We present extensive ultraviolet, optical, and near-infrared (NIR) photometric and spectroscopic observations of the nearby hydrogen-poor superluminous supernova (SLSN-I) SN 2024rmj at z = 0.1189. SN 2024rmj reached a peak absolute magnitude of Mg ≈ −21.9, placing it at the luminous end of the SLSN-I distribution. The light curve exhibits a pronounced prepeak bump (≈60 days before the main peak) and a postpeak bump (≈55 days after the main peak).
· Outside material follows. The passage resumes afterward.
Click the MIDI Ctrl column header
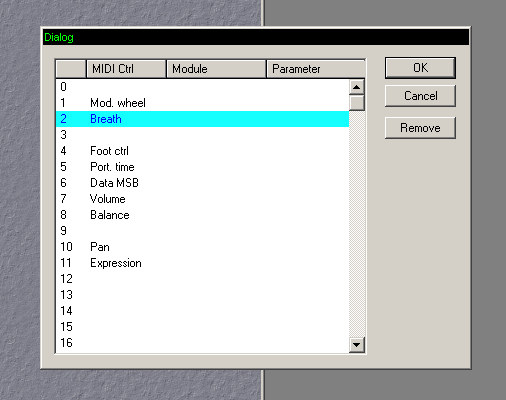Screen dimensions: 506x400 [x=126, y=69]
The bulk of the light curve is otherwise well fit by a magnetar spin-down model, with typical values (spin: ≈2.1 ms; magnetic field: ≈6 × 1013 G; ejecta mass: ≈12 M⊙). The optical spectra exhibit characteristic SLSN-I features and evolution, but with a relatively high velocity of ≈8000 km s−1 postpeak. Most significantly, we find a clear detection of helium in the NIR spectra at He iλ1.083 μm and λ2.058 μm, blueshifted by ≈15,000 km s−1 (13 days before peak) and ≈13,000 km s−1 (40 days after peak), indicating that helium is confined to the outermost ejecta; based on these NIR detections, we also identify likely contribution from He iλ5876 in the optical spectra on a similar range of timescales. This represents the most definitive detection of helium in a bright SLSN-I to date, and indicates that progenitors with a thin helium layer can still explode as SLSNe.